The bump on anvil's head seemed to have the desired effect. At least for a moment. Anvil shook his head, blinked several times, and turned to look at the Rat with a slow, surprised stare. He said something in a mumble too low to hear.

'What? We can't hear ya, big guy, you'll have to speak up.' Duff said, leaning closer so that he could hear what Anvil was saying. Dirty Rat leant closer too, in spite of himself.

'...Anvil hear... noises.'

'Ya hear what?' Dirty Rat backed off and looked around. 'There ain't any noises here, unless ya count the cogs whirring in this magnificent brain of mine. What d'ysa mean you hear...'

And then it happened.

The buzzing started.

It was kind of like the noise the magic TV box made whenever Duff stopped dancing around with the aerial on his head. The noise of a million metafiles in flight at the same time, or a single Harpix purring in pain. It was a nasty sound. A painful sound. A sound that dug right into the deepest, niggling corners of Dirty Rat's brain. And before he had a chance to ask what the hell was going on, there came the static, and rushing wind and the sensation of a portal opening inside of his gut...

A few seconds later, only Duff Kent, and a couple of stray animals picking about the trash cans, breathed in the Carnival of Doom.


Outside the Shield. The Disintegrating Wasteland.

The wall split open for her smoothly and gently, and Sparx didn't even have time to look back over her shoulder and wave goodbye before the wall came down again. She had expected it to slam or something, but it didn't. The wall was just up, and then it was down again, in one fluid motion.

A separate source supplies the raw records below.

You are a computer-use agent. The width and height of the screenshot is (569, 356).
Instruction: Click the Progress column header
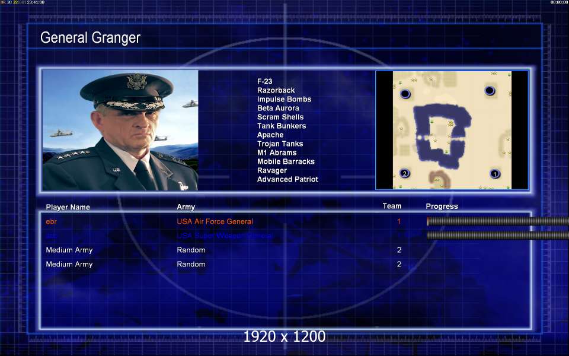click(442, 206)
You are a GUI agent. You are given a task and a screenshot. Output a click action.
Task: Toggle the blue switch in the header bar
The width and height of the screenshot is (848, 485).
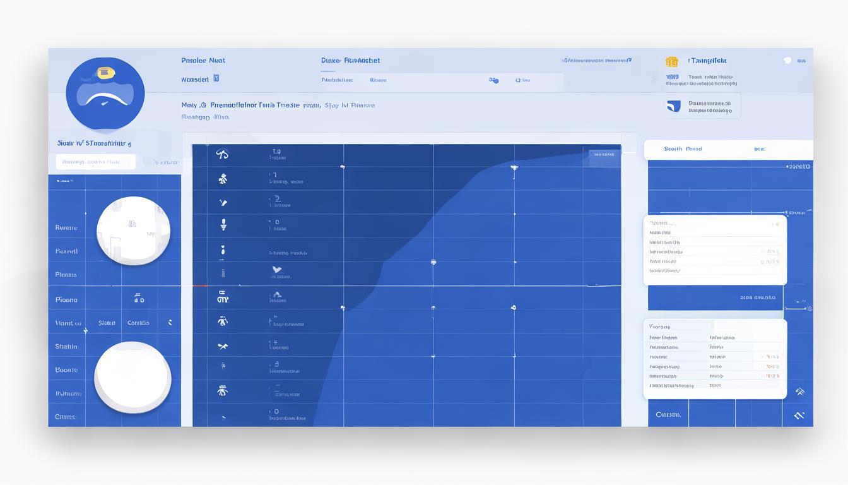click(x=493, y=80)
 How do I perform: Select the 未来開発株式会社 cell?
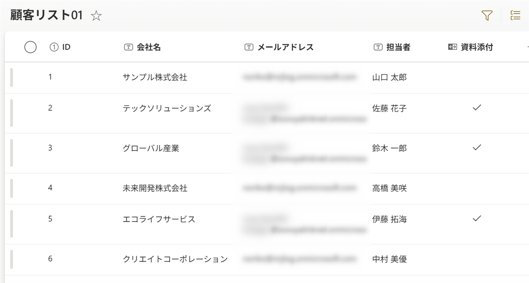coord(155,188)
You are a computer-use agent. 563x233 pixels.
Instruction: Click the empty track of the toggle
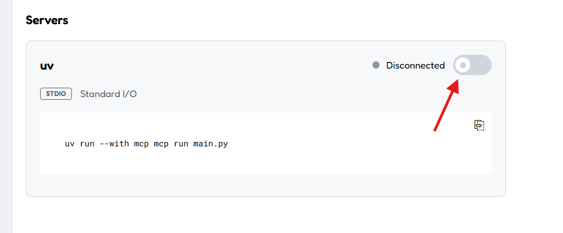point(481,65)
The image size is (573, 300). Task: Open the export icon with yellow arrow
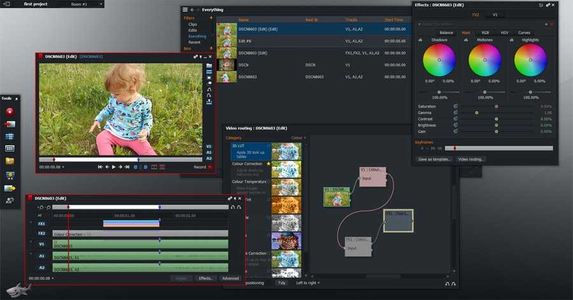click(x=10, y=188)
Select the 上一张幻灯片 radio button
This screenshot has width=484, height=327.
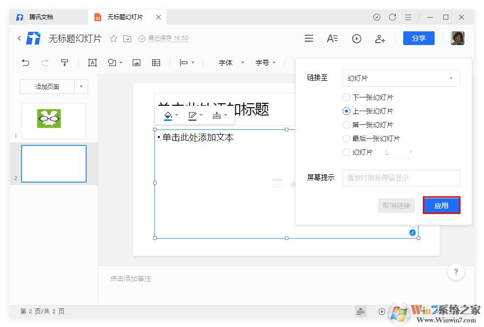(x=346, y=111)
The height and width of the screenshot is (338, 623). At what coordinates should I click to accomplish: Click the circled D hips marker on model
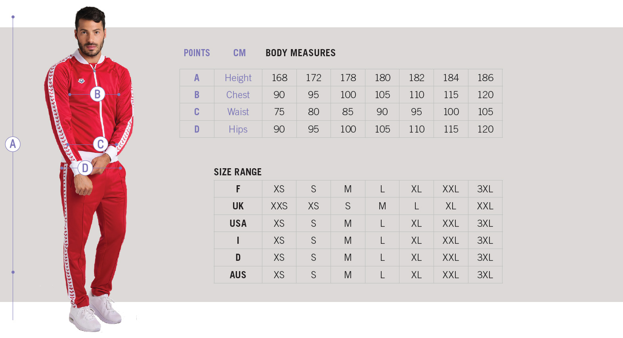pyautogui.click(x=85, y=168)
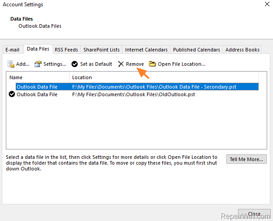The height and width of the screenshot is (221, 273).
Task: Click the Remove X icon
Action: (121, 64)
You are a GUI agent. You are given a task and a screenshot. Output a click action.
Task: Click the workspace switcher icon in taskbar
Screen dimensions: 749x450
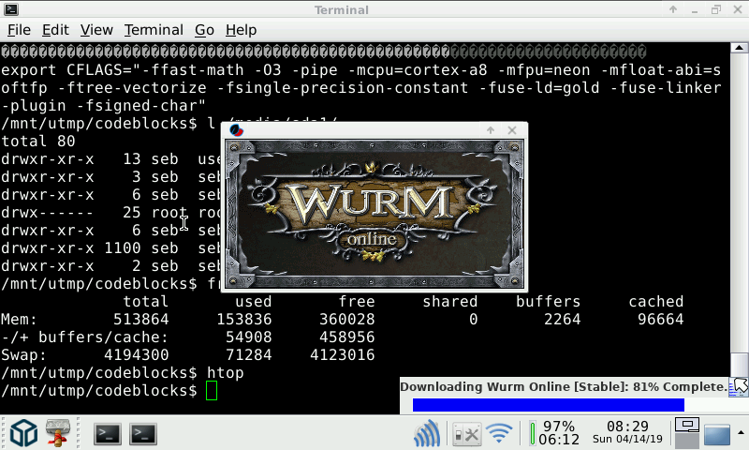[x=688, y=432]
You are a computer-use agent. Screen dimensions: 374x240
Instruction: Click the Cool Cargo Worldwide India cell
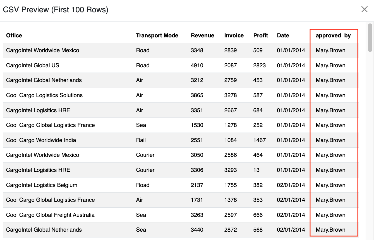(x=41, y=140)
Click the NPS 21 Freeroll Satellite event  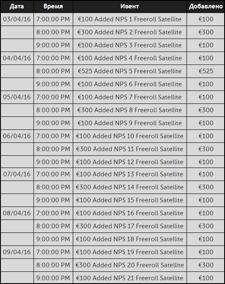[130, 278]
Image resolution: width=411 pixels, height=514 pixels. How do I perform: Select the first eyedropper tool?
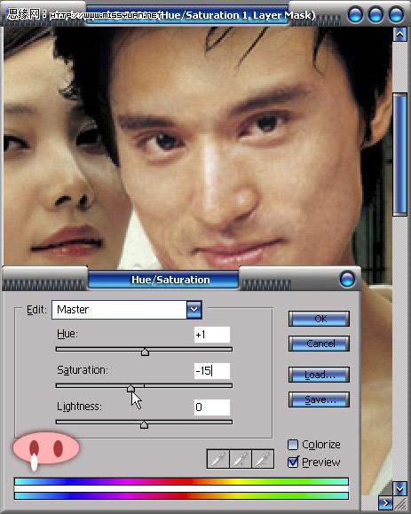pyautogui.click(x=218, y=459)
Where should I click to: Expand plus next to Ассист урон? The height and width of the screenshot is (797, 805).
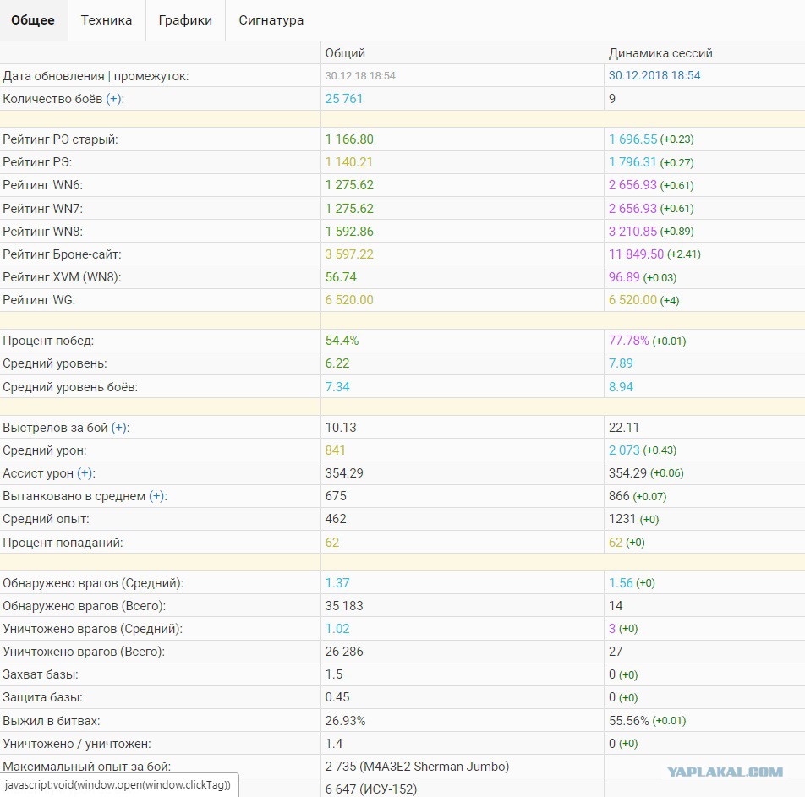(85, 473)
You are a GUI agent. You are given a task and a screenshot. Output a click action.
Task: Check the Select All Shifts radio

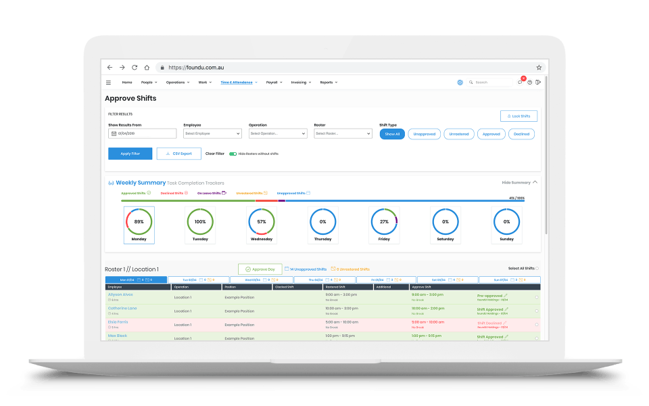click(537, 269)
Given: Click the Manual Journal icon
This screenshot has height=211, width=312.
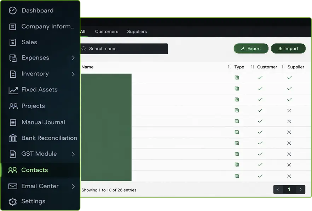Looking at the screenshot, I should coord(13,122).
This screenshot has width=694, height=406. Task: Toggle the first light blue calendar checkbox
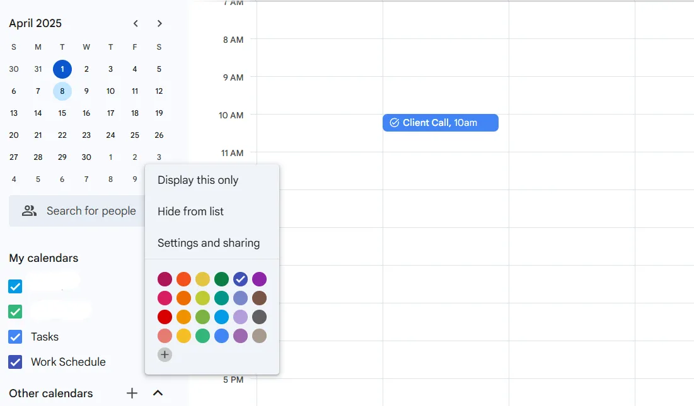[x=15, y=287]
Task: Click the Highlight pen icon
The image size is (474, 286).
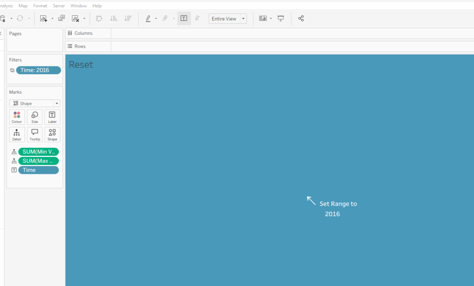Action: tap(148, 19)
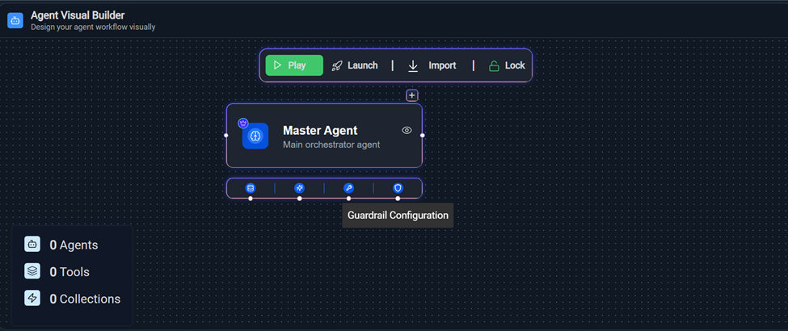Select the Agents robot icon in stats
788x331 pixels.
[32, 245]
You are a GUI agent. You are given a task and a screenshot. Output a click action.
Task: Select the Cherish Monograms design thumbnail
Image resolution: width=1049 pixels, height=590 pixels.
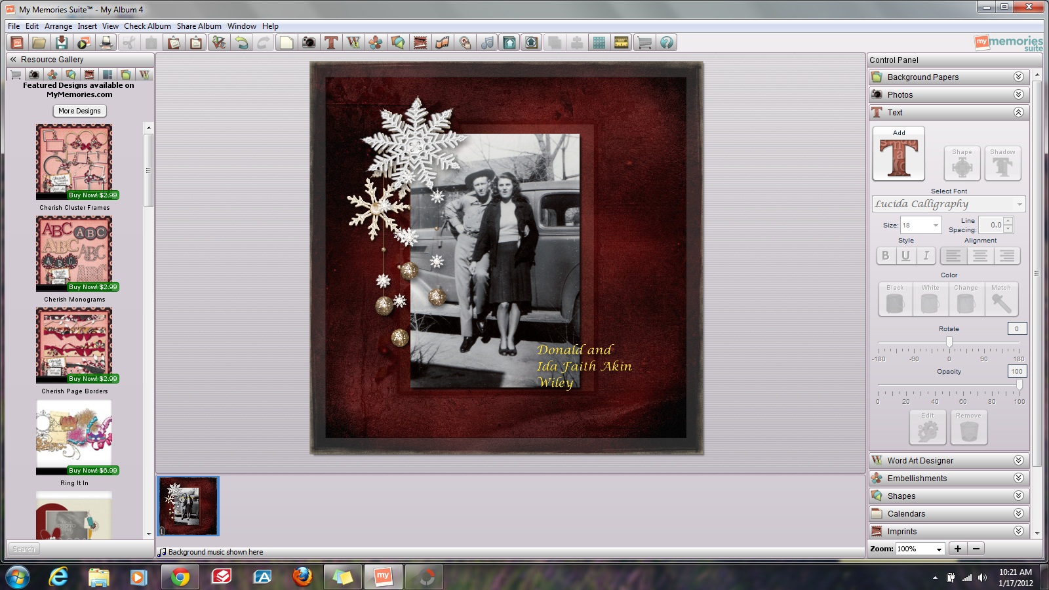point(74,254)
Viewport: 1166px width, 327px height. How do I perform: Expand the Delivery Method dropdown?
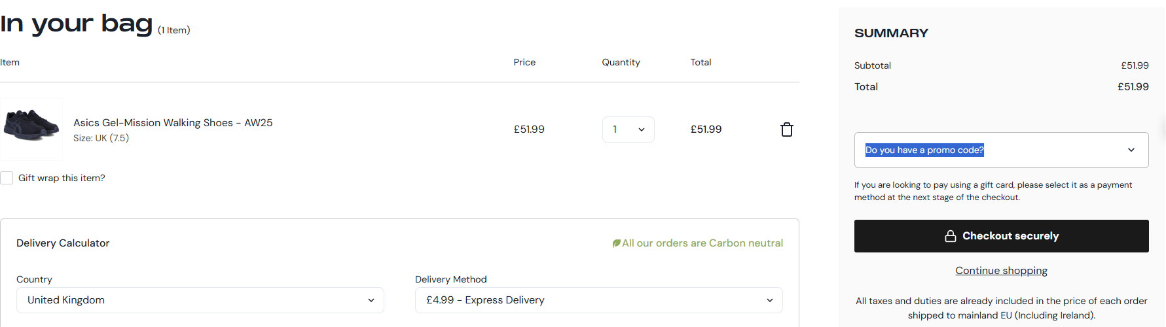(598, 300)
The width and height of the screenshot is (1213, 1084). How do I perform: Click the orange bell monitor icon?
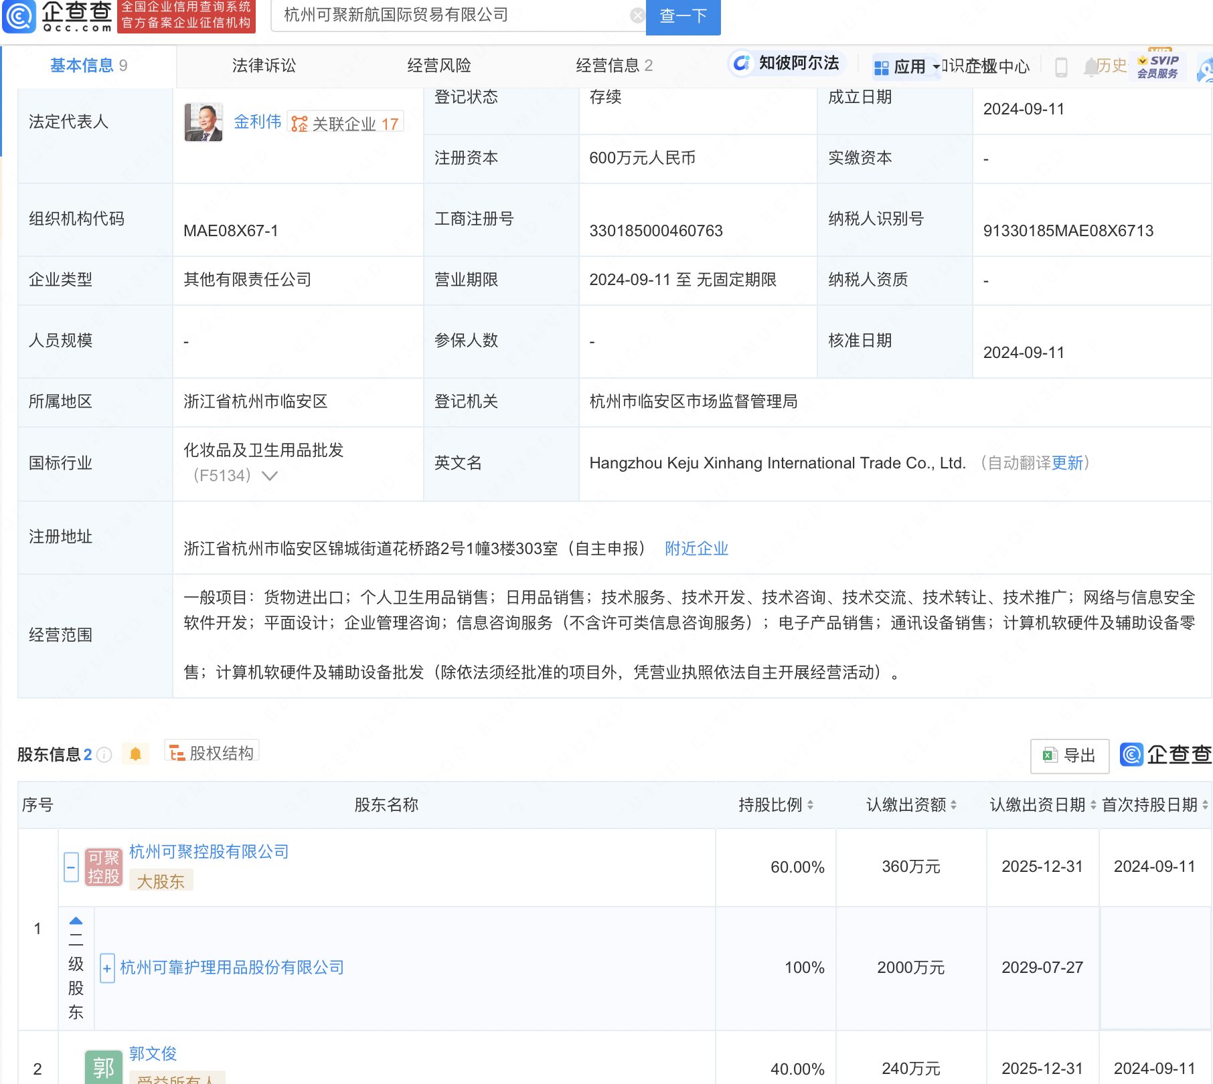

And now she was out here, ad Fear was in there.

Damn it... I should never have left the Lightning Flash.

But she'd had to leave it, really. She knew that. Fear had told her that its power would be too unstable to fly straight out here, what with all the vagrant energies and random fragments of world drifting in the air. And anyway, the Flash was a power source... so if the shield ran out of energy again, and there were no more minions left to absorb, then maybe Fear could use that, or something...

And she hates the diea of her flash being torn into its component parts and used up for energy, but it's better than Fear being torn apart and used up for energy, so...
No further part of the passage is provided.